### REQUIREMENT
Please print every one of the items below word for word, keeping their order.

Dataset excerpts
________________________________________

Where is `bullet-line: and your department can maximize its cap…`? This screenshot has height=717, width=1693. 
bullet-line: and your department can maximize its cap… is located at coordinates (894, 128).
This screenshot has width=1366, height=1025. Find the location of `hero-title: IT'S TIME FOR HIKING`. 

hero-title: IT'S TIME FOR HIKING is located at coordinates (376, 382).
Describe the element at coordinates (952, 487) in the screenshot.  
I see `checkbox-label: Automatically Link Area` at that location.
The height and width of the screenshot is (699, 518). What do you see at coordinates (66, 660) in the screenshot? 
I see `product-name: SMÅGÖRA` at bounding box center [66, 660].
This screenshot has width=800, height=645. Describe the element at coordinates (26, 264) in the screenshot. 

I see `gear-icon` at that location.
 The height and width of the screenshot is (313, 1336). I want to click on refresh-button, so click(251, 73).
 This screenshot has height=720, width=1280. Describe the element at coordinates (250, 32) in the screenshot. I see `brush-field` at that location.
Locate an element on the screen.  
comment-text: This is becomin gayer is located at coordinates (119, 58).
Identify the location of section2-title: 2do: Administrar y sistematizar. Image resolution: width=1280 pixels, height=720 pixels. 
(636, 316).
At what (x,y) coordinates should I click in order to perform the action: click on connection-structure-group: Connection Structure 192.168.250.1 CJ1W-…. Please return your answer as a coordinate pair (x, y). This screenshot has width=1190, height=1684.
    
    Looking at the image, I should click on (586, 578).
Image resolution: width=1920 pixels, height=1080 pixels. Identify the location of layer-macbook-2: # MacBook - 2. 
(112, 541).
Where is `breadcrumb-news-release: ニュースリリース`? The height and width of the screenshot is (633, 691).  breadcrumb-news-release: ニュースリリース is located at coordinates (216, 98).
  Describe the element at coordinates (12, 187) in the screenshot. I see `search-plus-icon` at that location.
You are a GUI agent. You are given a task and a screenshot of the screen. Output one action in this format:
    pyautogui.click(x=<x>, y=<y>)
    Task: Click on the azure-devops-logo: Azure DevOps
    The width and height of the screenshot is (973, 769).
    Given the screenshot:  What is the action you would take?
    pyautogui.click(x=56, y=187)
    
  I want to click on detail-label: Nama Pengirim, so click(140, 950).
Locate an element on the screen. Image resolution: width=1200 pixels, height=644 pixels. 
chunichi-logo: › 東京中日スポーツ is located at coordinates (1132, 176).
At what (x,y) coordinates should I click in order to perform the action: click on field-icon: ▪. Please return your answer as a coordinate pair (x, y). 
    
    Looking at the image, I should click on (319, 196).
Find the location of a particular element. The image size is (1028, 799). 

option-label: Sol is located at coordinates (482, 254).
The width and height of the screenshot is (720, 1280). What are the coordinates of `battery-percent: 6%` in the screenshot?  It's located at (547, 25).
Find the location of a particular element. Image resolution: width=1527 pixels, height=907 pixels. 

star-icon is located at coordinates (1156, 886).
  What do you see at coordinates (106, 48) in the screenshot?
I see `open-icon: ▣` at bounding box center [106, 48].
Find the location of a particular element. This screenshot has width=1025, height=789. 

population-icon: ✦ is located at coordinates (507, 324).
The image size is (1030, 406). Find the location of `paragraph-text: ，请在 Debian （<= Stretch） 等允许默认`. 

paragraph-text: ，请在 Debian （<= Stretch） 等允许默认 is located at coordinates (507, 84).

________________________________________

### TASK RESULT
Where is `bullet-line: and your department can maximize its cap…`? This screenshot has height=717, width=1693. 
bullet-line: and your department can maximize its cap… is located at coordinates (894, 128).
This screenshot has width=1366, height=1025. Find the location of `hero-title: IT'S TIME FOR HIKING`. 

hero-title: IT'S TIME FOR HIKING is located at coordinates (376, 382).
Describe the element at coordinates (952, 487) in the screenshot.  
I see `checkbox-label: Automatically Link Area` at that location.
The height and width of the screenshot is (699, 518). What do you see at coordinates (66, 660) in the screenshot? 
I see `product-name: SMÅGÖRA` at bounding box center [66, 660].
This screenshot has width=800, height=645. Describe the element at coordinates (26, 264) in the screenshot. 

I see `gear-icon` at that location.
 The height and width of the screenshot is (313, 1336). I want to click on refresh-button, so click(251, 73).
 This screenshot has height=720, width=1280. Describe the element at coordinates (250, 32) in the screenshot. I see `brush-field` at that location.
Locate an element on the screen.  
comment-text: This is becomin gayer is located at coordinates (119, 58).
Identify the location of section2-title: 2do: Administrar y sistematizar. Image resolution: width=1280 pixels, height=720 pixels. 
(636, 316).
At what (x,y) coordinates should I click in order to perform the action: click on connection-structure-group: Connection Structure 192.168.250.1 CJ1W-…. Please return your answer as a coordinate pair (x, y). This screenshot has width=1190, height=1684.
    
    Looking at the image, I should click on (586, 578).
Image resolution: width=1920 pixels, height=1080 pixels. Identify the location of layer-macbook-2: # MacBook - 2. 
(112, 541).
Where is `breadcrumb-news-release: ニュースリリース`? The height and width of the screenshot is (633, 691).  breadcrumb-news-release: ニュースリリース is located at coordinates (216, 98).
  Describe the element at coordinates (12, 187) in the screenshot. I see `search-plus-icon` at that location.
You are a GUI agent. You are given a task and a screenshot of the screen. Output one action in this format:
    pyautogui.click(x=<x>, y=<y>)
    Task: Click on the azure-devops-logo: Azure DevOps
    The width and height of the screenshot is (973, 769).
    Given the screenshot:  What is the action you would take?
    pyautogui.click(x=56, y=187)
    
  I want to click on detail-label: Nama Pengirim, so click(140, 950).
Locate an element on the screen. Image resolution: width=1200 pixels, height=644 pixels. 
chunichi-logo: › 東京中日スポーツ is located at coordinates (1132, 176).
At what (x,y) coordinates should I click in order to perform the action: click on field-icon: ▪. Please return your answer as a coordinate pair (x, y). 
    
    Looking at the image, I should click on (319, 196).
Find the location of a particular element. The image size is (1028, 799). 

option-label: Sol is located at coordinates (482, 254).
The width and height of the screenshot is (720, 1280). What are the coordinates of `battery-percent: 6%` in the screenshot?  It's located at (547, 25).
Find the location of a particular element. Image resolution: width=1527 pixels, height=907 pixels. 

star-icon is located at coordinates (1156, 886).
  What do you see at coordinates (106, 48) in the screenshot?
I see `open-icon: ▣` at bounding box center [106, 48].
Find the location of a particular element. This screenshot has width=1025, height=789. 

population-icon: ✦ is located at coordinates (507, 324).
The image size is (1030, 406). Find the location of `paragraph-text: ，请在 Debian （<= Stretch） 等允许默认`. 

paragraph-text: ，请在 Debian （<= Stretch） 等允许默认 is located at coordinates (507, 84).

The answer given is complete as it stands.